Da hast du natürlich Recht. Das kam daher das ich den Text aus dem anderen Beitrag kopiert habe und danach per Hand die Zeilenumbrüche wieder eintragen mußte. Dabei hab ich den wohl übersehen.

@mysql_fetch_array: Gibt's denn irgendeine Fehlermeldung? Wie man Windows überredet von einer anderen Platte als der ersten zu starten, steht aber auch in dem Beitrag den ich verlinkt habe. Vielleicht solltest du dir den mal durchlesen.

Gruß


----------



## deadline (9. Juni 2006)

den hab ich bereits durchgelesen, bin ja nich auf den Kopf gefallen...
aber ihr überschätzt mal wieder die Anfänger.

Oder woher sollen die Unerfahrenen wissen was map (hd1) (hd0) macht?

Also ich weiß es nicht und ich kanns auch net riechen.
Wird die Platte umbenannt? Werden die Vertauscht? 


Meine Frage hat sich übrigens erledigt, weil ich Linux wieder Platt machen musste (Befehl von oben [= Mutter])

Aber nochmal zum Mitschreiben: Anfänger können nicht riechen was ihr meint und mit einem bloßen Link ist denen meistens nicht geholfen weil die einfach nix damit anfangen können und nicht wissen, wie sie die Befehle auf ihren Systemen einsetzen müssen (ich gehe mal davon aus, dass nicht jeder den baugleichen Computer zuhause stehen hat). Ich habs ja noch extra dazugeschrieben. 
Leute die gerade mal 1 Monat Linux haben (so wie ich) sind Froh wenn sie gerade mal die Konfigurationsdateien von irgendwas finden.

Aber nun genug mit dem motzen... nun als bitte: Setzt bitte von den Anfängern nicht zu viel voraus... Ihr hab auch mal klein angefangen! Und da habt ihr euch sicherlich auch gefreut, als einer mal kam und euch erklärt hat, wie dies geht, wie man das behebt, als ihr aus Handbüchern nicht schlau wurdet. 

Tut mir leid Leute, das musste jetzt sein, aber hier in diesem Forum ist mir das schon oft genug aufgefallen

lg
Christian (Anfänger)


----------



## deepthroat (10. Juni 2006)

mysql_fetch_array hat gesagt.:
			
		

> den hab ich bereits durchgelesen, bin ja nich auf den Kopf gefallen...
> aber ihr überschätzt mal wieder die Anfänger.
> 
> Oder woher sollen die Unerfahrenen wissen was map (hd1) (hd0) macht?
> ...


Aus dem verlinkten Thema:





			
				TheNBP hat gesagt.:
			
		

> Die Zeilen
> map (hd0) (hdX)
> map (hdX) (hd0)
> sorgen dafür das die Reihenfolge in der Grub die Platte sieht, in der Form vertauscht werden, dass bie Bootfestplatte hd0 ist.

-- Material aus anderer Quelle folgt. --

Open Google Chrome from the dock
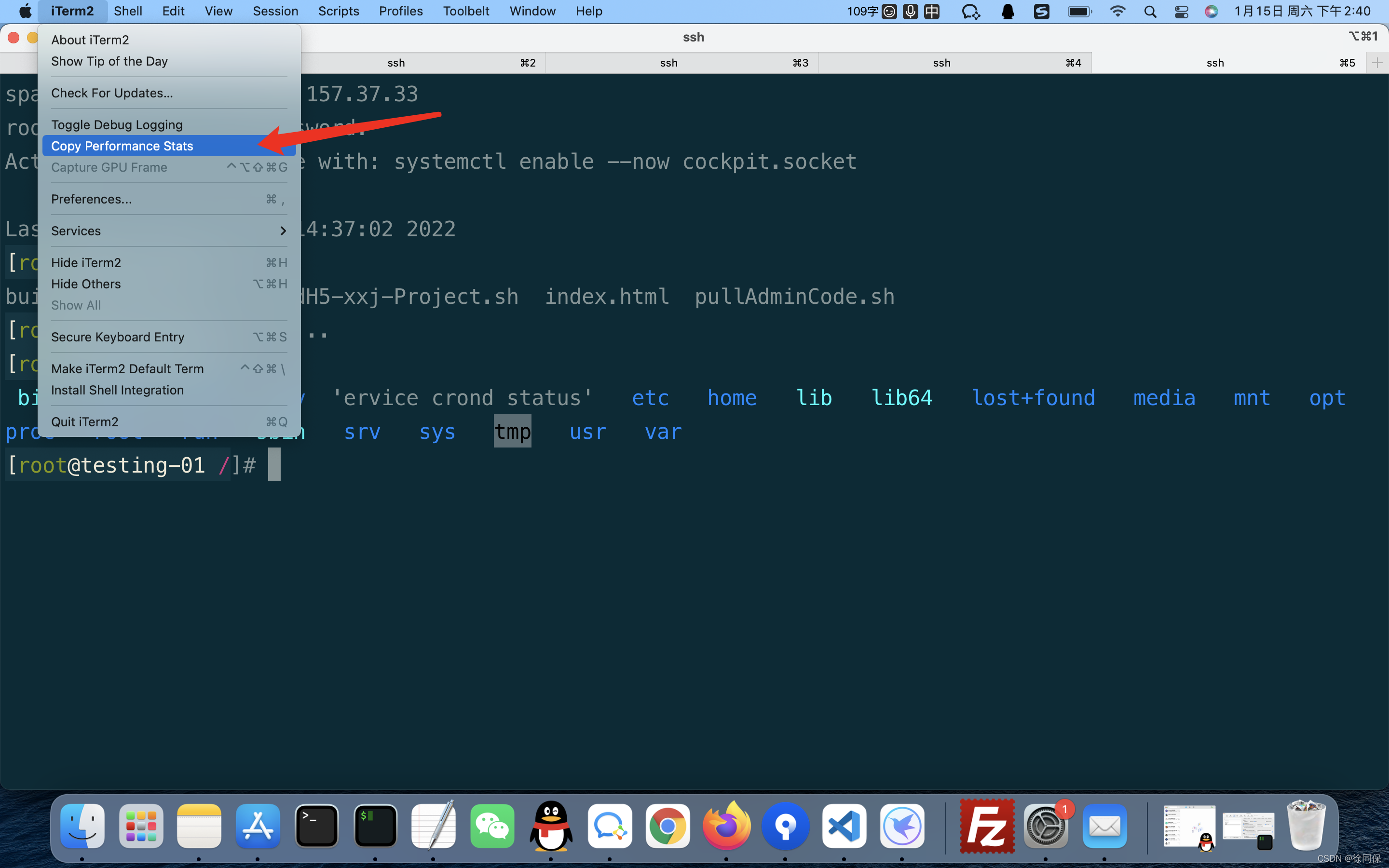The width and height of the screenshot is (1389, 868). point(667,826)
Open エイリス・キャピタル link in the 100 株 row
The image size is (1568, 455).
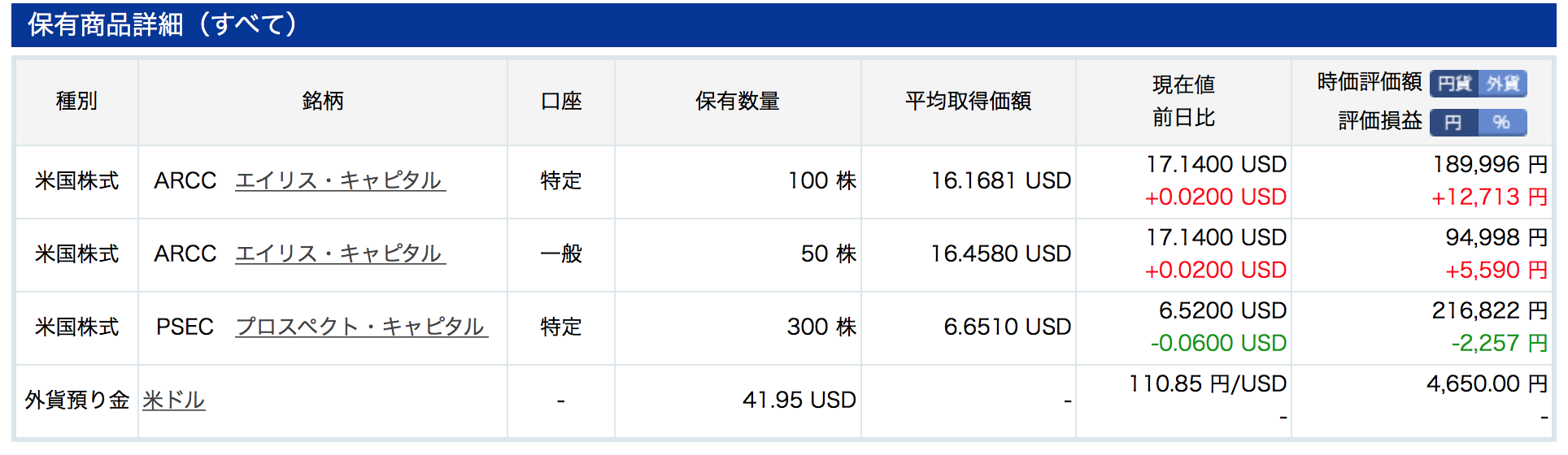point(340,180)
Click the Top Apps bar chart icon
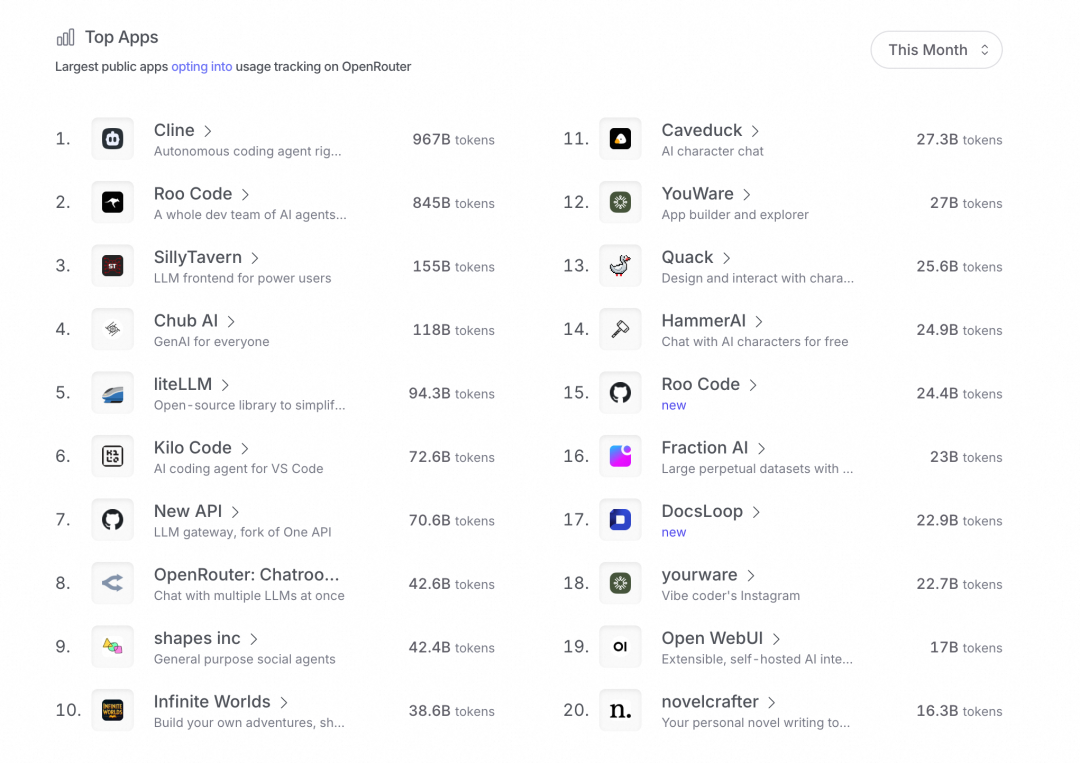The width and height of the screenshot is (1080, 763). 65,37
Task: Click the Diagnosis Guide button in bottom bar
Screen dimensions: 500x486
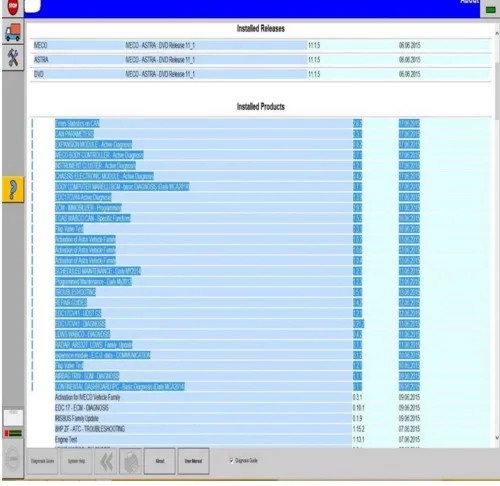Action: click(42, 461)
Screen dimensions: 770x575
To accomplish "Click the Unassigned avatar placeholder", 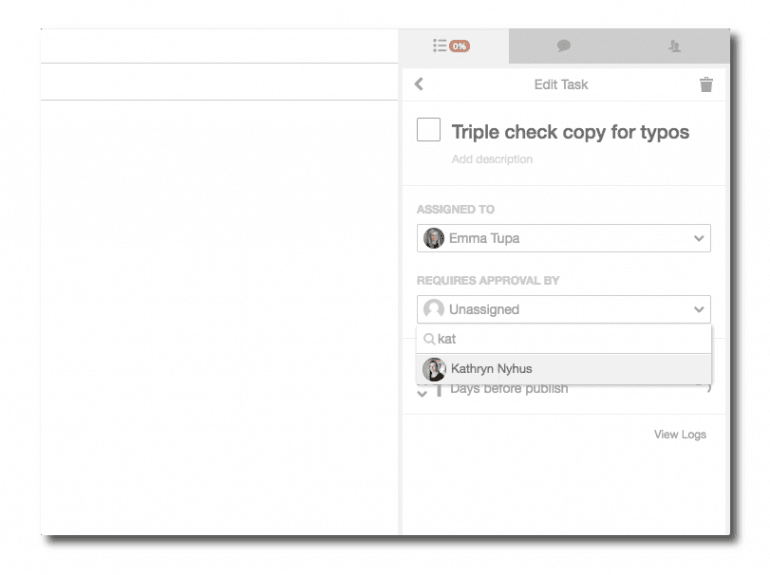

... wer lesen kann ist klar im Vorteil.  

Außerdem gibt es zu grub eine Dokumentation in der drin steht was verschiedene Befehle machen. 


			
				mysql_fetch_array hat gesagt.:
			
		

> Aber nun genug mit dem motzen... nun als bitte: Setzt bitte von den Anfängern nicht zu viel voraus... Ihr hab auch mal klein angefangen! Und da habt ihr euch sicherlich auch gefreut, als einer mal kam und euch erklärt hat, wie dies geht, wie man das behebt, als ihr aus Handbüchern nicht schlau wurdet.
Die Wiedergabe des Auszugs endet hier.